● Task to carry out
Verbatim, and with nothing else, reproduce the data below from its first line through the line containing "Task: Select the Nov 07, 2025 expiration".

● Records for the exercise
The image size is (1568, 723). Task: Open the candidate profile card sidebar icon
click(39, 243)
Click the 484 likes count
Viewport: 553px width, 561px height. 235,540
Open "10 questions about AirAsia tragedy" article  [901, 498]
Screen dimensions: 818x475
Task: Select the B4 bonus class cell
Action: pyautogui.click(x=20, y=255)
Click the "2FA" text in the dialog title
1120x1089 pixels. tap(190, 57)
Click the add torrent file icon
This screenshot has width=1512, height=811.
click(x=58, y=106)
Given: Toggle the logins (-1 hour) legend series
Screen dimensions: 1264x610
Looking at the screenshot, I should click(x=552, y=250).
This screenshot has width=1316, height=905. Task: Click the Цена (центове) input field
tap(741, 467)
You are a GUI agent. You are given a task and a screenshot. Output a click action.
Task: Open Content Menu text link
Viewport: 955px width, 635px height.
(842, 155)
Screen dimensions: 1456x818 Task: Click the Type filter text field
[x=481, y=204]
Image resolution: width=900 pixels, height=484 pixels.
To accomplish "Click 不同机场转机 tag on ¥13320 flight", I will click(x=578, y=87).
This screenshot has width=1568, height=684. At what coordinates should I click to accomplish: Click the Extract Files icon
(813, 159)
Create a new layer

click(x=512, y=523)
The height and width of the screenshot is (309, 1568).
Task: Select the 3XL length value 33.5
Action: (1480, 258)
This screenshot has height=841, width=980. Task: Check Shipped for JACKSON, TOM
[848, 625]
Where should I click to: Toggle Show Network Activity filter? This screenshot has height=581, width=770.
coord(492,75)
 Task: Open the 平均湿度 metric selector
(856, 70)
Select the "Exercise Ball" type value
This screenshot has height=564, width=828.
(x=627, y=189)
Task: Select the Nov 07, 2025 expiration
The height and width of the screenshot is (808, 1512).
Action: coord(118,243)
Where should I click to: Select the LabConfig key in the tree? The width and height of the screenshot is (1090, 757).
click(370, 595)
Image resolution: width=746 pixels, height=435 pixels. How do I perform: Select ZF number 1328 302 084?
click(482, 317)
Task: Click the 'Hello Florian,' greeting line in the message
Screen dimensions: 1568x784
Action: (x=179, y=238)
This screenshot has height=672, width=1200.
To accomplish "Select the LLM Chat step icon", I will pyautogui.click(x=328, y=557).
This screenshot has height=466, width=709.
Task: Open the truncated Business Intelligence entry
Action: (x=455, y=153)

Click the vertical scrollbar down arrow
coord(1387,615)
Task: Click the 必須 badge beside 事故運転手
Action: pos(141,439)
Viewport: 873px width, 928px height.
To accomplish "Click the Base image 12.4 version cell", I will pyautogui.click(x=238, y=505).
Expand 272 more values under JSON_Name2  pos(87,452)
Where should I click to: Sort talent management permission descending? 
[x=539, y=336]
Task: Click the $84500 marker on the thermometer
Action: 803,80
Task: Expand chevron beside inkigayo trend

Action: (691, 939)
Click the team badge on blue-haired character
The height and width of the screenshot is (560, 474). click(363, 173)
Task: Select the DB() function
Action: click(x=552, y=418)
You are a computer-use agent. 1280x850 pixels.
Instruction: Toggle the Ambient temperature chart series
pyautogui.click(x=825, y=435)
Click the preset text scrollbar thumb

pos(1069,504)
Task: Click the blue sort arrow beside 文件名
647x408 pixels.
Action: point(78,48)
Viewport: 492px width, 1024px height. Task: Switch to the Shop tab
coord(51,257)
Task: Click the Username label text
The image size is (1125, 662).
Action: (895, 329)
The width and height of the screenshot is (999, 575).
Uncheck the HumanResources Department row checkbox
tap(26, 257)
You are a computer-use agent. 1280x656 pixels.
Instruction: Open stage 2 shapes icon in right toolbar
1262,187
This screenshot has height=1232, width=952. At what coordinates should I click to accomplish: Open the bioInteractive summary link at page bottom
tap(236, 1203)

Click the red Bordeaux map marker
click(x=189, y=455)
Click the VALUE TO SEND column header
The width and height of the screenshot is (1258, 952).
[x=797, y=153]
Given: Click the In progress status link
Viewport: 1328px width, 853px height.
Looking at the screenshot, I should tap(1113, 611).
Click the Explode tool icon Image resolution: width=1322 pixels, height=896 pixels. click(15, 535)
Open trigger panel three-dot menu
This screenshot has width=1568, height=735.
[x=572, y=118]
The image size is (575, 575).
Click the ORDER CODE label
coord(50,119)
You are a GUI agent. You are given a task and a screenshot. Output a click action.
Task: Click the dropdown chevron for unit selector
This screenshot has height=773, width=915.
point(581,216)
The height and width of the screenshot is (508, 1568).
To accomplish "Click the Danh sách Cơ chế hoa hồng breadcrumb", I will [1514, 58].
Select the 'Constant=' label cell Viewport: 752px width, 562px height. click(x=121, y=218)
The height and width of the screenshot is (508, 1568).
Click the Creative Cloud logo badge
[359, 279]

● Solution to this exercise
The image size is (1568, 723). Task: Open the candidate profile card sidebar icon
click(39, 243)
Click the 484 likes count
Viewport: 553px width, 561px height. 235,540
Open "10 questions about AirAsia tragedy" article  [901, 498]
Screen dimensions: 818x475
Task: Select the B4 bonus class cell
Action: pyautogui.click(x=20, y=255)
Click the "2FA" text in the dialog title
1120x1089 pixels. tap(190, 57)
Click the add torrent file icon
This screenshot has width=1512, height=811.
click(x=58, y=106)
Given: Toggle the logins (-1 hour) legend series
Screen dimensions: 1264x610
Looking at the screenshot, I should click(x=552, y=250).
This screenshot has width=1316, height=905. Task: Click the Цена (центове) input field
tap(741, 467)
You are a GUI agent. You are given a task and a screenshot. Output a click action.
Task: Open Content Menu text link
Viewport: 955px width, 635px height.
(842, 155)
Screen dimensions: 1456x818 Task: Click the Type filter text field
[x=481, y=204]
Image resolution: width=900 pixels, height=484 pixels.
To accomplish "Click 不同机场转机 tag on ¥13320 flight", I will click(x=578, y=87).
This screenshot has width=1568, height=684. At what coordinates should I click to accomplish: Click the Extract Files icon
(813, 159)
Create a new layer

click(x=512, y=523)
The height and width of the screenshot is (309, 1568).
Task: Select the 3XL length value 33.5
Action: (1480, 258)
This screenshot has height=841, width=980. Task: Check Shipped for JACKSON, TOM
[848, 625]
Where should I click to: Toggle Show Network Activity filter? This screenshot has height=581, width=770.
coord(492,75)
 Task: Open the 平均湿度 metric selector
(856, 70)
Select the "Exercise Ball" type value
This screenshot has height=564, width=828.
(x=627, y=189)
Task: Select the Nov 07, 2025 expiration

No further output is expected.